(WORK TO BE COMPLETED) Going down the listing below, print exactly each line from the one with "Site map (53, 1203)" up to and including the one with "蟹が美味しくないの私だけ？ (232, 1970)", and skip the rest.

>>>>

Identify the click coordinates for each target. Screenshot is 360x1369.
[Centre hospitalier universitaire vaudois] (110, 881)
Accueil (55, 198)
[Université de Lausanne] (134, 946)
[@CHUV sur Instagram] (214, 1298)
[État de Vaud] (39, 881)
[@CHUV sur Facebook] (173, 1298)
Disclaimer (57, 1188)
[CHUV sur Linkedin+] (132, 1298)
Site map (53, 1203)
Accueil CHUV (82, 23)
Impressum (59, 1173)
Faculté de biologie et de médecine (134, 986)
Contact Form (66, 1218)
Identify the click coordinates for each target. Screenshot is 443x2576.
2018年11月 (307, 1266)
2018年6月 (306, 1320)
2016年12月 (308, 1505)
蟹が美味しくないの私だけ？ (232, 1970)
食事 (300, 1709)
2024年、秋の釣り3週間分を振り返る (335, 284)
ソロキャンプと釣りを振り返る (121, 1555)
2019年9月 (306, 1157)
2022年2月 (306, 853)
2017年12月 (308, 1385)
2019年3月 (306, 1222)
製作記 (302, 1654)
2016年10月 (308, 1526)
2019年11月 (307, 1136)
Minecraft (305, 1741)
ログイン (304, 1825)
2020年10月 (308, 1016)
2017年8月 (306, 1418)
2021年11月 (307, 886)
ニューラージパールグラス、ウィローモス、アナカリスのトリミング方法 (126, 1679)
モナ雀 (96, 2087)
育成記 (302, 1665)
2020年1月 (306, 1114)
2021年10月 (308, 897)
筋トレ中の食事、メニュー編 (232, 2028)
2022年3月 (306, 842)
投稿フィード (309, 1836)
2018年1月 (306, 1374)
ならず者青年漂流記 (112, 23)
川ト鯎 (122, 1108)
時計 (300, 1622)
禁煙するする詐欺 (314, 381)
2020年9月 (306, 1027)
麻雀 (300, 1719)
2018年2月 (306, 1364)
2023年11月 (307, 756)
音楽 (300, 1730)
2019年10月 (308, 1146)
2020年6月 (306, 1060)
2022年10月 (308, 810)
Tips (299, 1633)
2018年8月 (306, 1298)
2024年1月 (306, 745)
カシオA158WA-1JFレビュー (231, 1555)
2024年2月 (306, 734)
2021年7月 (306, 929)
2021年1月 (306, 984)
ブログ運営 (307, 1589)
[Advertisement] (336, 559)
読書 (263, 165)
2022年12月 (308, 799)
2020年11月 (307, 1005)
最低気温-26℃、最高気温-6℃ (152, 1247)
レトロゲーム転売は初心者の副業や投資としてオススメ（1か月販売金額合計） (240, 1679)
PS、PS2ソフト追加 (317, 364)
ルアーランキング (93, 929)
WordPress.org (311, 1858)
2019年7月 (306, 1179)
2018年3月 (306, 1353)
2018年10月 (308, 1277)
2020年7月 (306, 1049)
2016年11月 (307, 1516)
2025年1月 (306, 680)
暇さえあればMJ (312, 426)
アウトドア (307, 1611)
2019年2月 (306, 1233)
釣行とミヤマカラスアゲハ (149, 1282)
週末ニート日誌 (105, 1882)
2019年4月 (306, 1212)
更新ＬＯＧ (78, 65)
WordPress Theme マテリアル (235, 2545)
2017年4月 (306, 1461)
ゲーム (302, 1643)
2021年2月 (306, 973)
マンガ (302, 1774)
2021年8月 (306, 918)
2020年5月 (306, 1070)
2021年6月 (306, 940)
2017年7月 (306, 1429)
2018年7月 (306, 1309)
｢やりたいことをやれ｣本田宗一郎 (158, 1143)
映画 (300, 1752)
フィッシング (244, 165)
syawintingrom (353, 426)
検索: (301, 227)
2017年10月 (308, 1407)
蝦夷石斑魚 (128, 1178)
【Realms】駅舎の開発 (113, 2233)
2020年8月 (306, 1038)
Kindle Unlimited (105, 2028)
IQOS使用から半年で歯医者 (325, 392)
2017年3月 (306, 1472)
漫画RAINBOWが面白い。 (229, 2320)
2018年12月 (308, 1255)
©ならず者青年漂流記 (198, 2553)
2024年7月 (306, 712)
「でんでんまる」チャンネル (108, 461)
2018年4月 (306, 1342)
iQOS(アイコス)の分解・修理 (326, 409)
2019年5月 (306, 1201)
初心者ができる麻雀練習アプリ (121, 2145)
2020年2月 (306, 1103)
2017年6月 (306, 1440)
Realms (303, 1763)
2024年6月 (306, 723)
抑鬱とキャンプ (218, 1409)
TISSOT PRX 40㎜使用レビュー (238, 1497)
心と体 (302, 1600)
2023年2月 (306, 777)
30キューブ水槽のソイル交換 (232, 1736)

<<<<

(EXERCISE SOLUTION)
Site map (53, 1203)
Accueil CHUV (82, 23)
Impressum (59, 1173)
Faculté de biologie et de médecine (134, 986)
Contact Form (66, 1218)
Identify the click coordinates for each target. Screenshot is 443x2576.
2018年11月 (307, 1266)
2018年6月 (306, 1320)
2016年12月 (308, 1505)
蟹が美味しくないの私だけ？ (232, 1970)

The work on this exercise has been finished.